I'm new on here and I guess I'll start out with saying I've always known I liked some girls the way I liked some guys I wanted to date. I never knew how to admit it to myself that I was bisexual, let alone other people. Finally I have become happy with who I am and have told a few people. I know I probably will never tell my parents because they won't accept this part of who I am. My friends are pretty accepting, but one is asking how and why; questions I don't really have the answers to. Does it ever get any easier telling people you love and care for about your sexuality?
Hello! I think it's easier coming out to strangers but the I have told family well two members of my family and two friends and it was good and yea people will ask questions which is fine but that is sad that you can't tell your parents.

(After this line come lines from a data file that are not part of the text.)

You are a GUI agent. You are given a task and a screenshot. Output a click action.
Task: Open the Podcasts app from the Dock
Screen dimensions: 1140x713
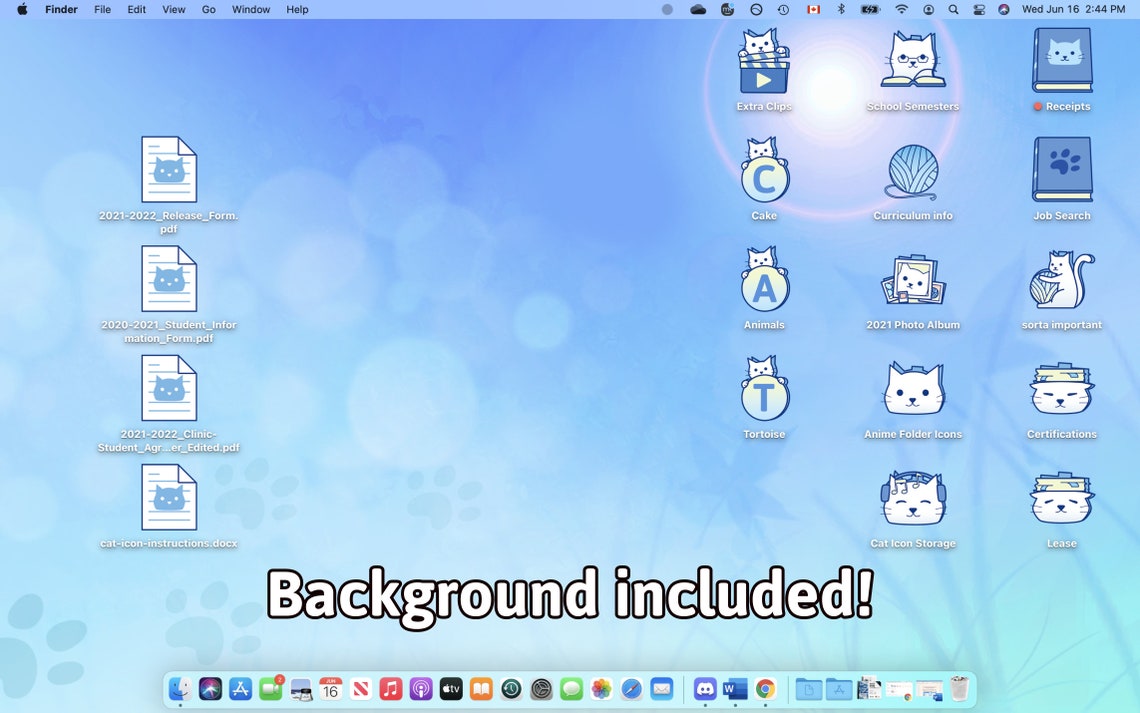421,689
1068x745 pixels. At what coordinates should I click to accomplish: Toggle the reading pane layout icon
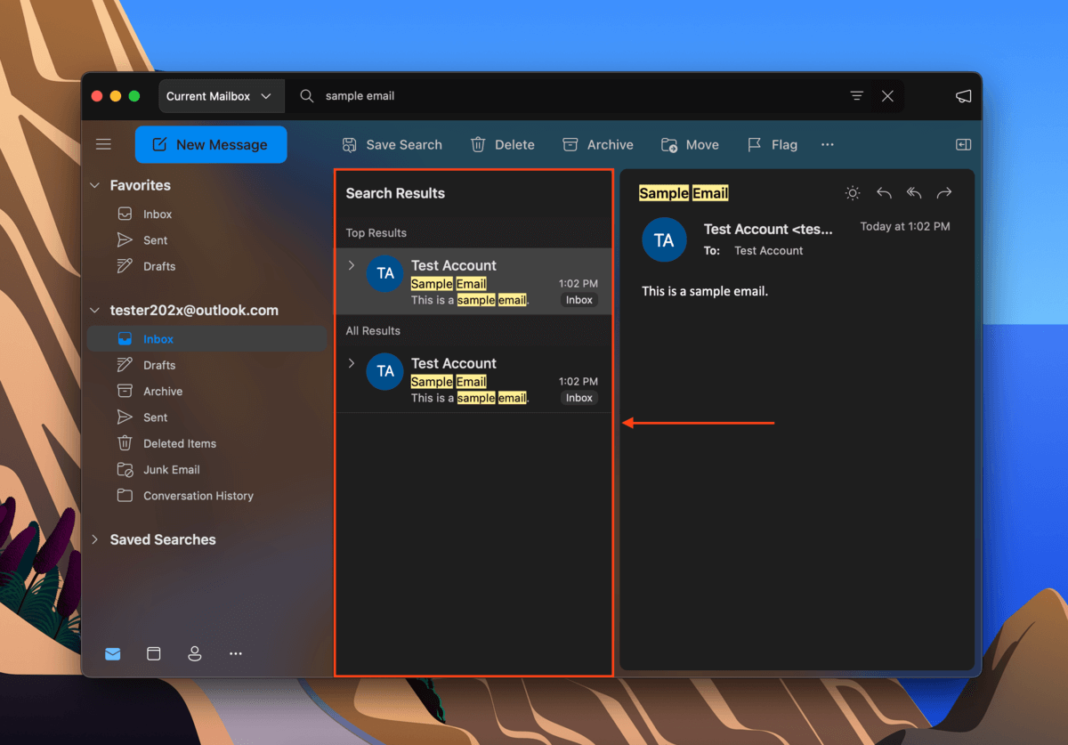tap(963, 145)

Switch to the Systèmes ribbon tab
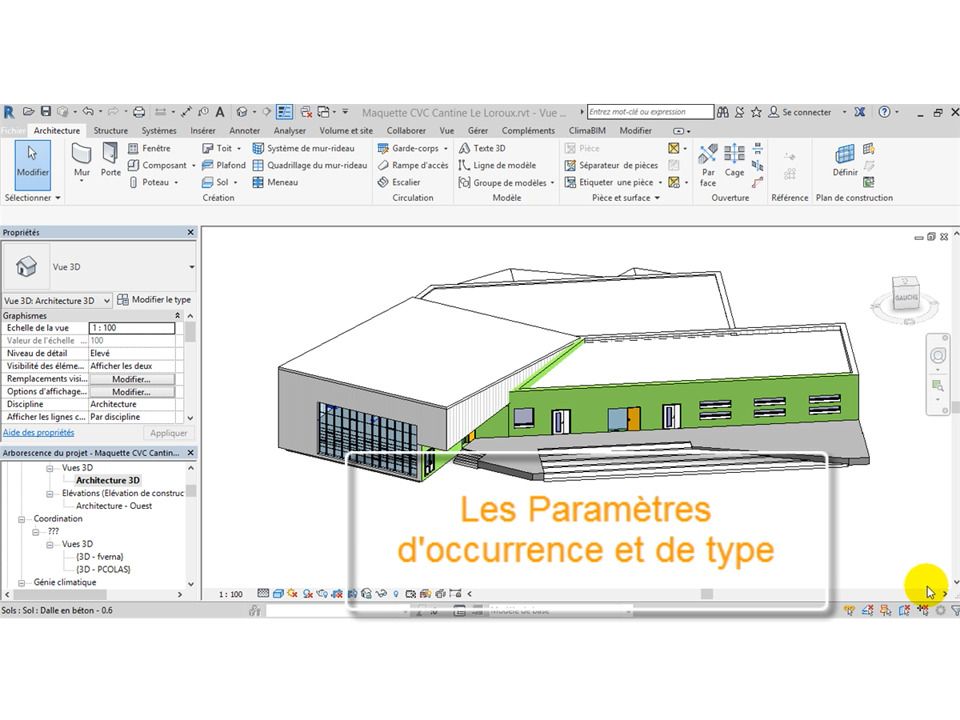158,130
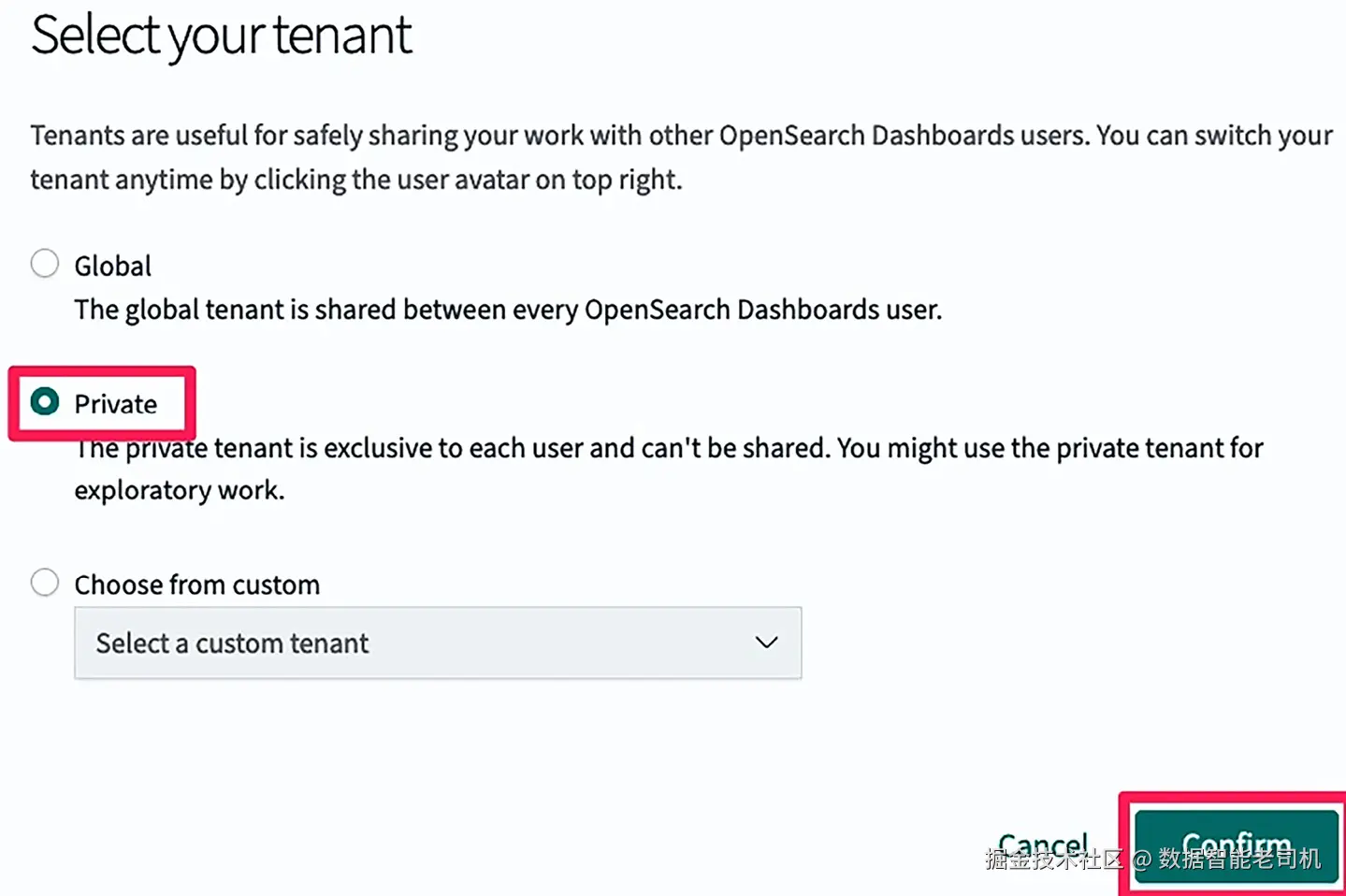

I wish I could tell my parents, but I already know exactly how they feel about it so it wouldn't go over well. I'm just looking forward to finishing college then moving out because then I won't have to hide any part of who I am.
Hello and welcome to the forums! I think it gets easier to tell friends and aquaintances but family was always hard for me because they think they know me better than I know myself.
That's how my family is. They think they know everything about me, but they don't really come close to scratching the surface.
i think if there are questions you dont have the answers, or dont want to asnwer you are not forced to actually do it, i mean is your private life, and welcome im new here too
Thanks! I don't mind answering questions but I have no real answer for a lot of them. It doesn't help that she's the 'holy roller christian type' and thinks that there is a way to "fix" me. There's nothing about me that needs fixing and I hope she sees that.